For the past 18 months, Nevada, California and Arizona have been negotiating a drought contingency plan to keep Lake Mead from shrinking enough to trigger a first-ever federal shortage declaration and force Nevada, which receives most of its water from the Colorado, and especially Arizona to slash their use of river water.
Under the plan, Nevada and Arizona would voluntarily reduce use and leave water in Lake Mead when the surface of the reservoir falls to certain trigger points. Should the lake fall far enough, California also would take voluntary reductions, even though current law shields the Golden State from cuts to its share of the Colorado.
But water managers said disputes in California are holding up the deal.
Before they agree to store more water in Lake Mead, California’s largest river users want to know how much water they might have to forgo to protect endangered fish in the Sacramento-San Joaquin Delta or keep the Salton Sea from drying up, triggering an ecological disaster.
In recent years, the state’s largest municipal water agency, the Metropolitan Water District of Southern California, has seen its annual water deliveries from Northern California slashed or halted altogether to protect minimum flows to the Bay-Delta ecosystem amid harsh drought in the Sierra Nevada.
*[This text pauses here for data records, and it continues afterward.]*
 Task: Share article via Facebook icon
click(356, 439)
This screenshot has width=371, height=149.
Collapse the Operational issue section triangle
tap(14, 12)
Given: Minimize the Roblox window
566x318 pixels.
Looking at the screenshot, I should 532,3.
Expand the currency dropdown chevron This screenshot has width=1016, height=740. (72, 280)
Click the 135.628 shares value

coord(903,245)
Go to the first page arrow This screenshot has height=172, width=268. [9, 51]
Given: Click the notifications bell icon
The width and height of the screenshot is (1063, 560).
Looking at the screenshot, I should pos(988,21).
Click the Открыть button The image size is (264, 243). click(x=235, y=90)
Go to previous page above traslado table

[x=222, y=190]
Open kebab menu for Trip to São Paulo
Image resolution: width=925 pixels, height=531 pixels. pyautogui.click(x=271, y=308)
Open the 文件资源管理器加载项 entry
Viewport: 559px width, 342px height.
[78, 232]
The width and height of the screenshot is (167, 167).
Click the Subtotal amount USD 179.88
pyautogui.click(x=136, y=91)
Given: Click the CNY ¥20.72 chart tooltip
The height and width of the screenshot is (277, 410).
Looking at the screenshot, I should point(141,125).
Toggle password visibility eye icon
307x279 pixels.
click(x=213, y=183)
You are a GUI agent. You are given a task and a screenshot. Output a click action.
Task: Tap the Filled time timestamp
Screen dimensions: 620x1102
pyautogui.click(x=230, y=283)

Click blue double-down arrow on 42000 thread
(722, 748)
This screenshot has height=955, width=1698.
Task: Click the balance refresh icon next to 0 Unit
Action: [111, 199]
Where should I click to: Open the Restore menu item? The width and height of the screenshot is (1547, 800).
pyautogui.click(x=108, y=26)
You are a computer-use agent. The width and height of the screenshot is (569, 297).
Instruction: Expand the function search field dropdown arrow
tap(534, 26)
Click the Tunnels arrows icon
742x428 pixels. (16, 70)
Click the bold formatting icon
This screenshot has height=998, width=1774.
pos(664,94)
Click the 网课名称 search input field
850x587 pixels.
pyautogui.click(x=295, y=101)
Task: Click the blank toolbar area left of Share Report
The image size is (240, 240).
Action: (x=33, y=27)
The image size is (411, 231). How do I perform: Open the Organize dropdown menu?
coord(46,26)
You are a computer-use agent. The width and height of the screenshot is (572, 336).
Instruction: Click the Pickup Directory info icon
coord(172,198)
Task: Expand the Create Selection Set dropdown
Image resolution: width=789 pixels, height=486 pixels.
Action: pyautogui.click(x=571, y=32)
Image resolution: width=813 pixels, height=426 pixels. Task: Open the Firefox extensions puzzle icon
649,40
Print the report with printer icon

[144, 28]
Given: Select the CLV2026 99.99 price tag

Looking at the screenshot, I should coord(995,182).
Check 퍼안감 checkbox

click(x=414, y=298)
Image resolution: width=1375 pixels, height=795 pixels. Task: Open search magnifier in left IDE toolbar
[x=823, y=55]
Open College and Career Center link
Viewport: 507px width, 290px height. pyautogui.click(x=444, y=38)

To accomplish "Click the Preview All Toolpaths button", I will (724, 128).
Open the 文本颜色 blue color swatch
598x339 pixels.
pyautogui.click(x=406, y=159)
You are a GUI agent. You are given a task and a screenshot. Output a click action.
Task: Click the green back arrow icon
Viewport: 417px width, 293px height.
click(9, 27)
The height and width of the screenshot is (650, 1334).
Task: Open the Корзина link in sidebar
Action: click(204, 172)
“If we don’t get water from Northern California and the Colorado River Aqueduct, Southern California goes belly up. We need both of those to function,” Metropolitan General Manager Jeff Kightlinger said during a keynote panel discussion at Caesars Palace.
Kevin Kelly, general manager of California’s Imperial Irrigation District, which has rights to more river water than Nevada, Utah and Wyoming combined, said his agency is “uniquely positioned to be the most help” to Lake Mead. But it can’t until a solution has been found to the “existential threat” posed to its customers by the declining Salton Sea.
“The State of California candidly has been asleep” on the issue, Kelly said. “We’re waiting for a more coherent response from our own state.”
Tom Buschatzke, director of Arizona’s Department of Water Resources, said his state needs the contingency plan, with its incremental water reductions, to stave off the larger federally mandated cuts.
“When the lake gets really low, and we start to get shortages of 1 million acre-feet or 2 million acre-feet … that’s something hard to deal with,” he said.
Meanwhile, the U.S. is in talks with Mexico to extend and expand an agreement over how the Colorado should be managed across the international boundary.
Under the existing treaty amendment, set to expire at the end of 2017, Mexico stores some of its annual river allotment in Lake Mead in exchange for U.S. water agency investments south of the border.
After two years of talks, the two countries are close to a new pact that would spell out Mexico’s share of shortages on the river, let it continue storing some of its annual river allotment in Lake Mead, and allow U.S. water agencies to invest in water-saving projects south of the border for a share of water that is saved.
John Entsminger, general manager of the Southern Nevada Water Authority, called on the Obama administration to get the deal done — or as close to done as possible — “before the inauguration.”
He said he isn’t worried about the talks breaking down under the new administration. He’s just trying to prevent a delay should the people at the table suddenly change.
“The concern is much more procedural,” he said. “We don’t see this as a partisan issue.”